_Task A_: In the passage about Lama's paintings, where is the 1725 version of Judith beheading Holofernes housed?
_Task B_: Continue the passage about Lama's paintings from the point where it stops.

Lama created two versions of Judith beheading Holofernes. The earlier version, created in 1725, is housed at the Galleria dell'Accademia in Venice (shown on the left). Lama created a later version in 1735, which is part of the G. Rossi Collection in Milan.

=== The Rape of Europa ===
"The Rape of Europa" is a now-lost piece by Lama. Antonio Schinella Conti describes the work in his letter:

"The subject is The Rape of Europa [now lost], but the bull is in the forest, far from the sea, and her companions dance around the beast that carries Europa, laughing. The group of these figures is filled with poetry, so much so that this woman has more cords in her art and excels in painting as much as in poetry – her poetry is in the style of Petrarch."

_Extracted information_:

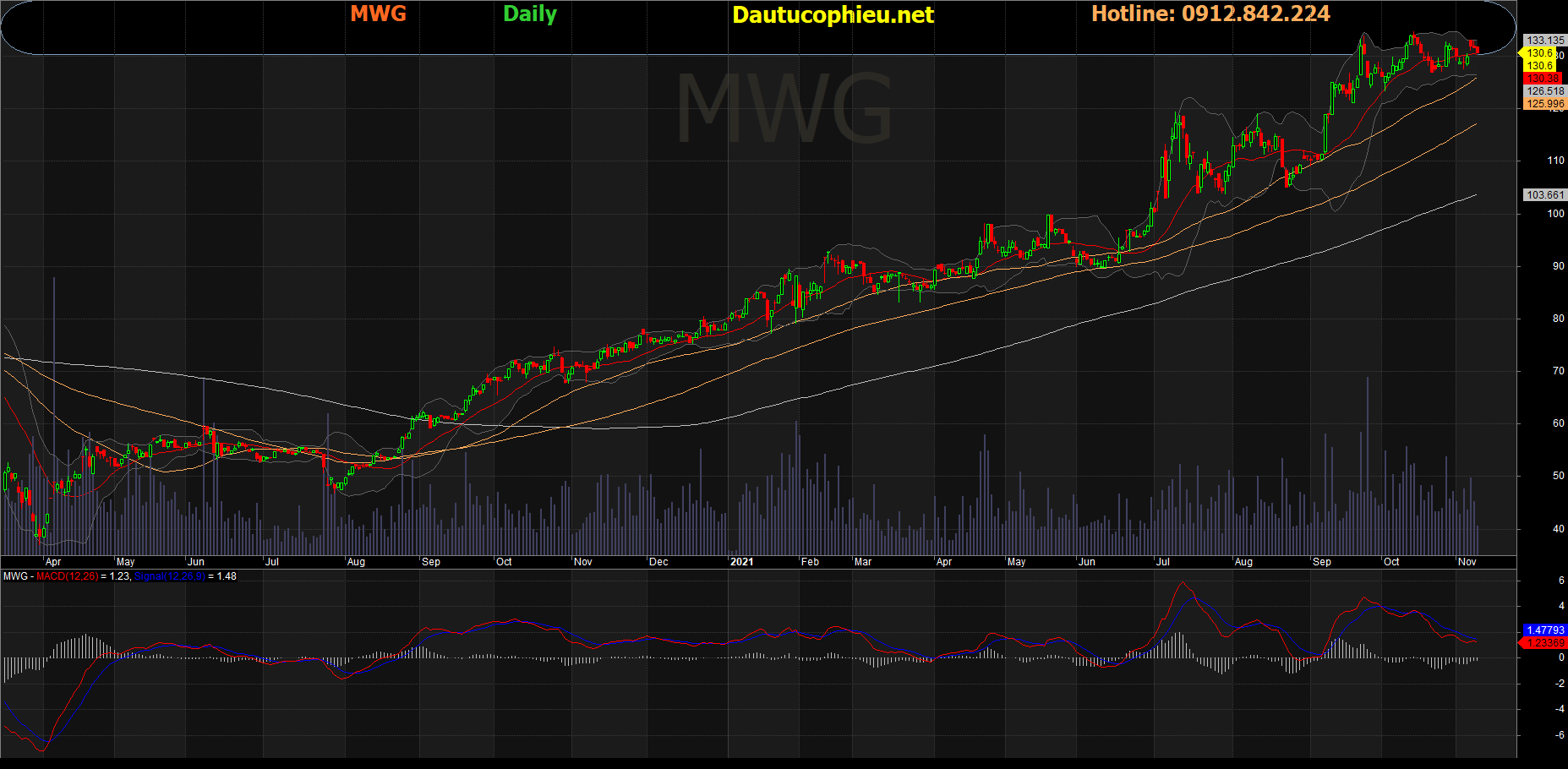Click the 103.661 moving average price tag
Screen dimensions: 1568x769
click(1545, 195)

---

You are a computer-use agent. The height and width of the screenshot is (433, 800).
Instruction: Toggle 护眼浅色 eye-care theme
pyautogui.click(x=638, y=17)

_Final answer A_: At the Galleria dell'Accademia in Venice.

_Final answer B_:
== Poetry ==
Though there is limited information about the number of poems Lama composed, sources indicate that she wrote two songs, three sonnets, and a eulogy. The eulogy honors the death of her literary friend, Abbot Antonio Sforza.

== Death ==
Sources indicate that Lama may have died of the plague on 8 October 1747. The record states:

Lady Giulia, the daughter of Agostino Lama, about 66 years of age, ill with acute fever due to a skin disease, which degenerated into convulsions, died today at 21 hours on the 8th day.

She was buried at the Church of Santi Giovanni e Paolo.